Syrian President Bashar al-Assad, center left, and his wife, Asma al-Assad, center right, pose for a picture with a Syrian man at a Christmas choral presentation at the Lady of Damascus Catholic Church, in Damascus, Dec. 18, 2015.

Syrian President Bashar al-Assad, center left, and his wife, Asma al-Assad, center right, pose for a picture with a Syrian man at a Christmas choral presentation at the Lady of Damascus Catholic Church, in Damascus, Dec. 18, 2015.

Syrian President Bashar al-Assad attended Christmas choir preparations in an ancient church close to a front-line area in the capital Damascus where his army is engaged in heavy fighting with rebels, state media said on Saturday.

State television showed footage of Assad and his wife, Asma, making the visit overnight to the Notre Dame de Damas Church, where he was shown chatting to the choir. He took a seat near the altar and listened to a recital of Christmas poems in the main cathedral hall.
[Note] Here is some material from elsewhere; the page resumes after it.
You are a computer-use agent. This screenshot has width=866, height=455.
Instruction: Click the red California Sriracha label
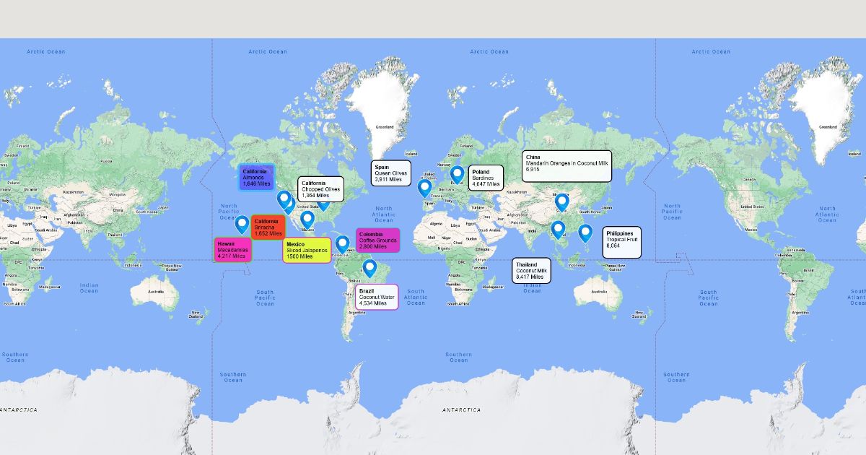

The surroundings of the church in the old part of the ancient capital were hit by mortar fire on Friday, officials said.

The church is only 2 kilometers away from Jobar, a neighborhood of the rebel-held eastern Ghouta suburb of Damascus that has been the focus for months of heavy aerial bombardments and more recently Russian bombing that have left dozens of mostly civilian casualties.

Rebels have also frequently targeted government-controlled residential parts of central Damascus.

Assad has portrayed himself in recent interviews with the Western media as a protector of Syria's minorities, saying his rule was an example of religious tolerance in a country threatened by Islamist insurgents who have taken swathes of territory and seek to impose their version of strict Islam.

The church visit came at around the same time as the United Nations Security Council unanimously approved on Friday a resolution endorsing an international road map for a Syria peace process, a rare show of unity among major powers on a conflict that has claimed more than a quarter million lives.